Both women are seasoned casino employees. Ratliff has worked at Mazatzal more than seven years and Bauer six.
Ratliff worked as a waitress all her life, but wanted to make a change and do something different. She made the switch to the casino and now, "thoroughly enjoys it."
Bauer also worked in the food industry, but is partial to being a game issuer.
Both women said there are no special tips or trick to playing bingo.
"It all depends on the balls," Ratliff said.
Ratliff says she plays the game every chance she gets and even goes on vacation to casinos so she can play the game.
With the advent of technology, more players are using computers to play along instead of using traditional paper sheets.

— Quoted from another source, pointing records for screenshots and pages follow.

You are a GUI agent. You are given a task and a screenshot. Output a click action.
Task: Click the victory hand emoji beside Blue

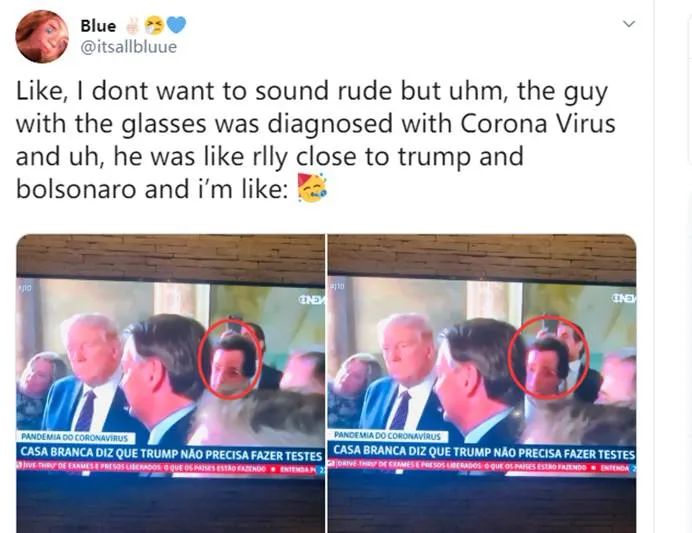click(132, 26)
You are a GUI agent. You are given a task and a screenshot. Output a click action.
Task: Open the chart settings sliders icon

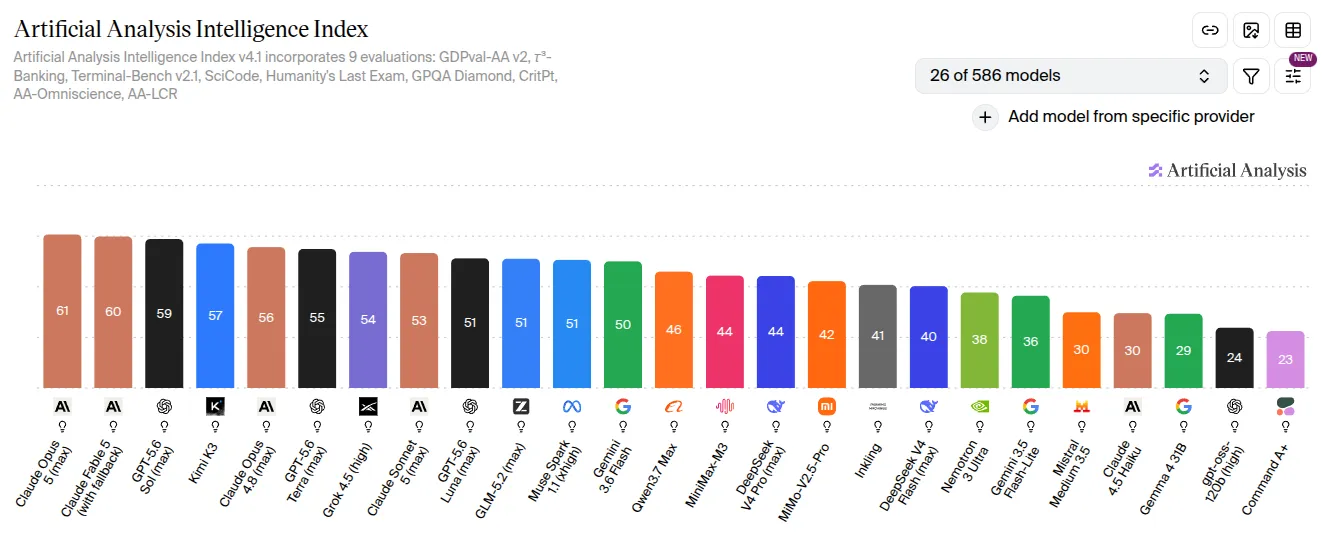[x=1292, y=76]
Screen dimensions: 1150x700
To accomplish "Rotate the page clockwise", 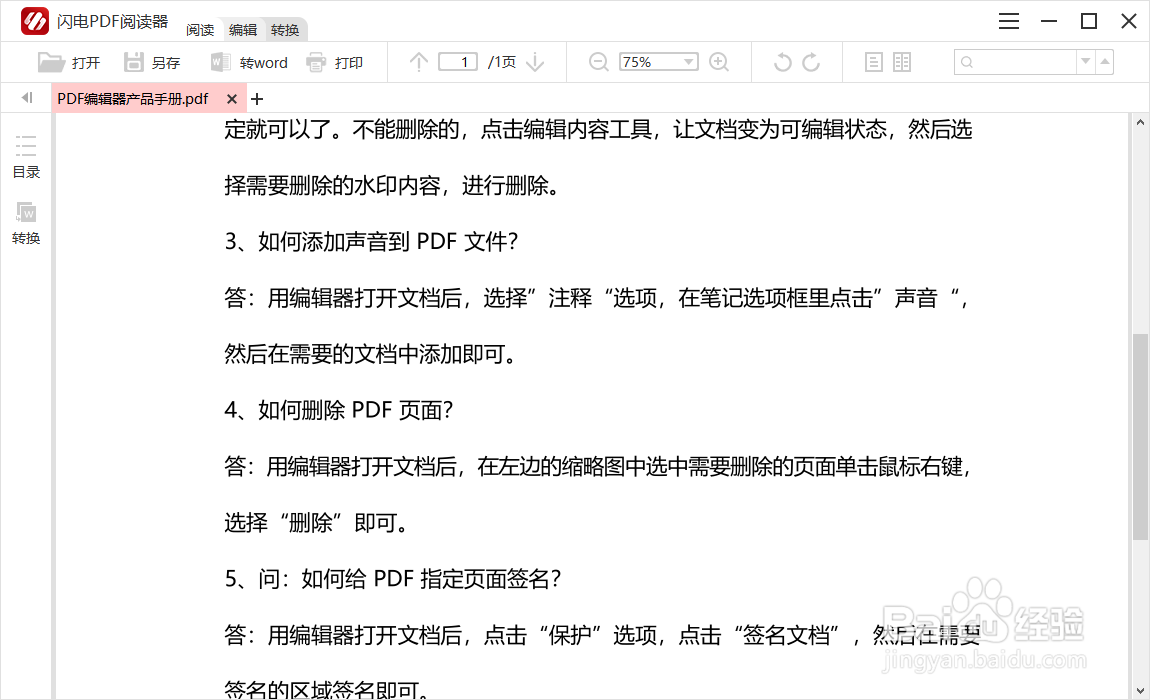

Machines the size of a laptop computer are issued to each player and automatically play along as the numbers are called. When the machine detects a bingo, it even tells the player to say bingo. "It is quite technical from the old days," Ratliff said.
Money-wise, the machines are the best deal, she said.
Only skilled players do both machine and paper cards.
A player can have 12 cards laid out in front of them, with the dauber frantically moving over the cards and a machine playing along quietly at her side. This method ups the odds that at least one card will yield a bingo.
However, for some players, multiple cards are not enough. They take the additional step of employing various lucky charms and traditions.
On the other side of the bingo machine sits seasoned player Sheri Sveback.
Sveback said she brings two charms with her for luck. "They don't really work."
Sveback also has a seat reserved near the caller. "I like to sit up front to be near the balls."
If she sees the right color ball come out, her hopes rise because it may be the number she needs.
"Everyone has their quirks," said Sveback, who has been playing the game since 1978 and on a regular basis since 1994.
What has been the reward for the tireless hours of play?
"I have not won much," she said, "$500 a couple of times."
Sveback has not won a game of bingo in more than three weeks and regularly dishes out $75 a night to play at the casino.
Asked how she can afford to play and not win, she said she is retired from the Mesa Police Department and has no bills, so this is the only thing she spends her money on.
Besides playing bingo, Sveback plays the slots and poker tables.
She once sat at a slot machine until 4 a.m. trying to get the machine to pay off, but it didn't. Sveback is not deterred by her losing streak and still loves "that suspense you feel in your stomach."
On a given day, some 50 to 100 people come to get that same feeling playing bingo, as many as 200 people show up for special events.
"They come from all over, down in the Valley and around," Ratliff said. "They like our bingo, so they come."
The stigma that it is an old women's game is wrong, Bauer said. A lot of women come, but so do men and younger people. They all get hooked on the game.